[Task prompt]: Reproduce only this range: the line holding "You are a GUI" through the last line of the data below, both included, exactly, with no pictures.

Records supplied: Begin

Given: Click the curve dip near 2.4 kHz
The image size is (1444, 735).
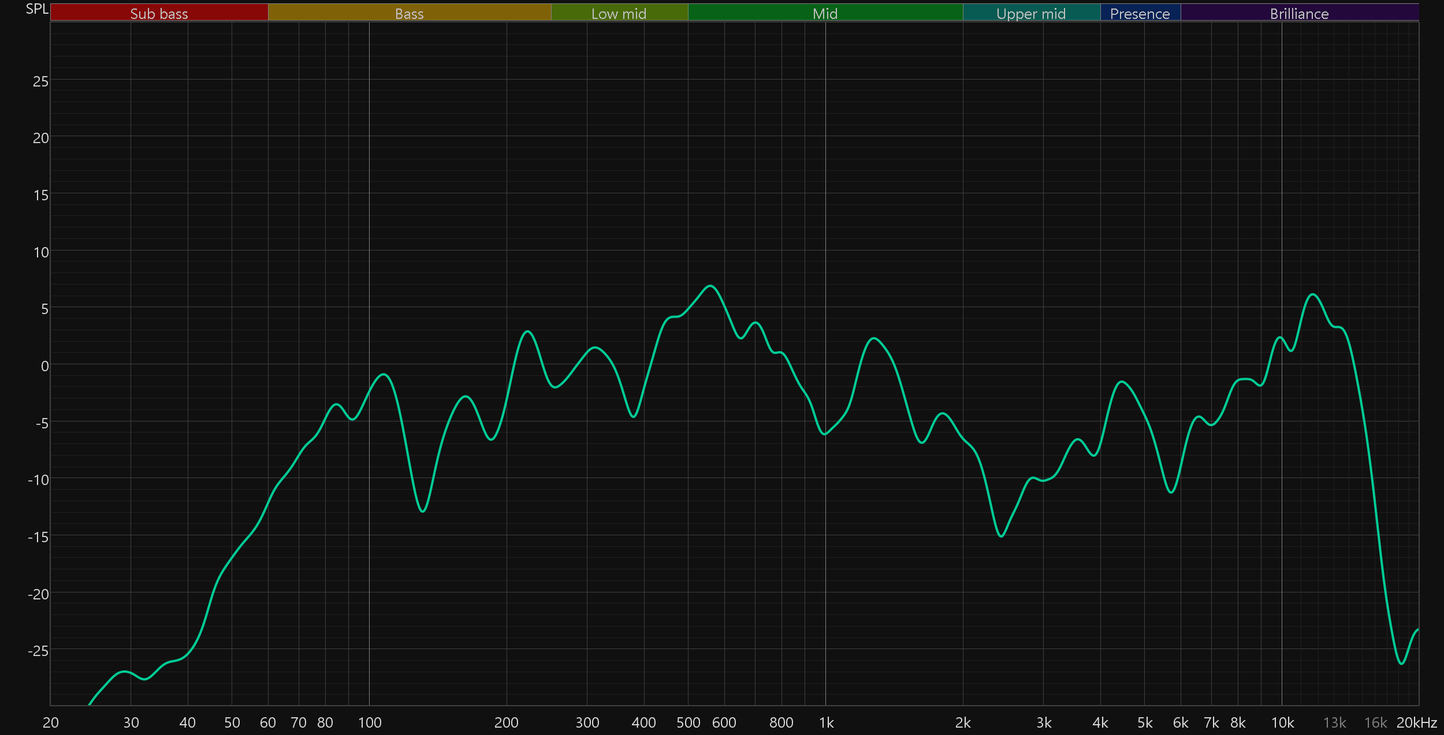Looking at the screenshot, I should point(1001,536).
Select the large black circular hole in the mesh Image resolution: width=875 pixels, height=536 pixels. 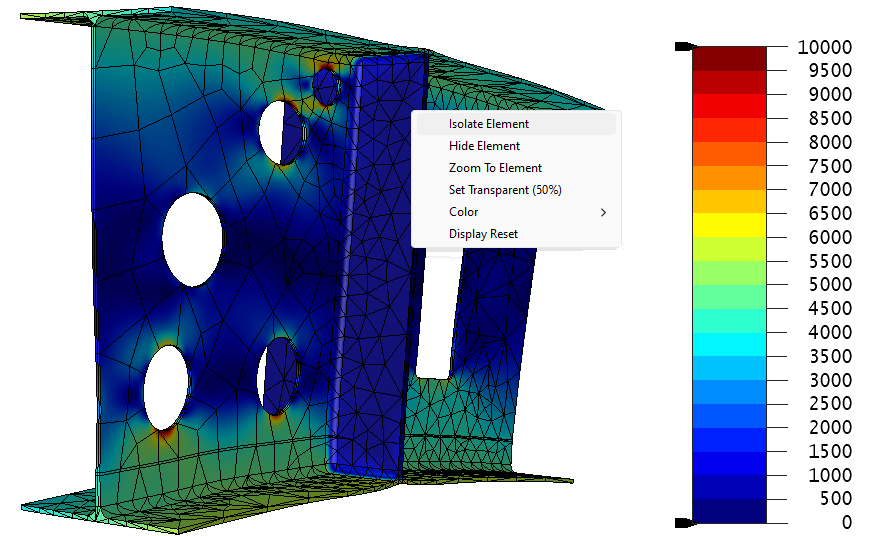[x=192, y=237]
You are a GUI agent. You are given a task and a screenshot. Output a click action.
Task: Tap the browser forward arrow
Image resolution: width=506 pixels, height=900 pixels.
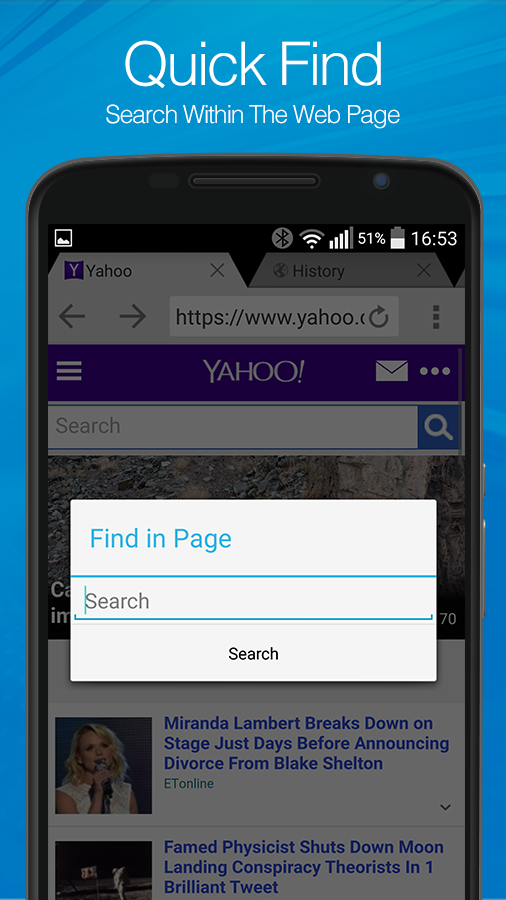133,317
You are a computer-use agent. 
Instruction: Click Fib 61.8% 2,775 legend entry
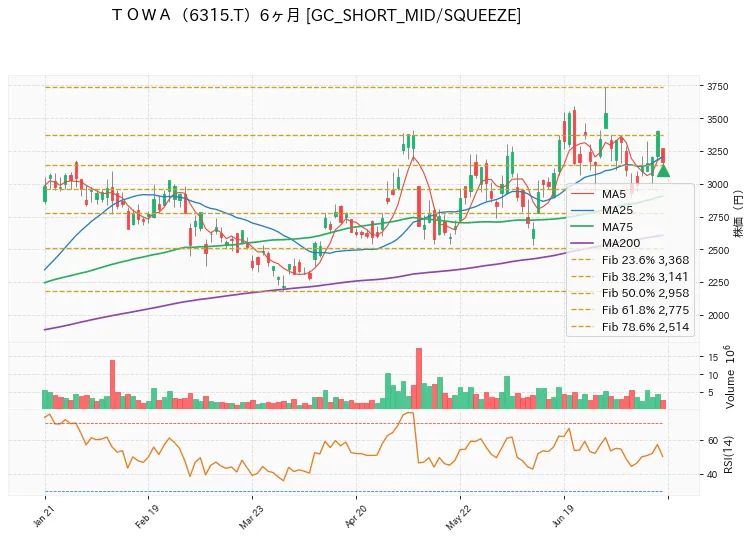coord(630,310)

Records supplied: End

[Answer section]:
You are a GUI agent. You are given a task and a screenshot. Output a click action.
Task: Tap the browser forward arrow
Image resolution: width=506 pixels, height=900 pixels.
133,317
You are a computer-use agent. 
Instruction: Click Fib 61.8% 2,775 legend entry
coord(630,310)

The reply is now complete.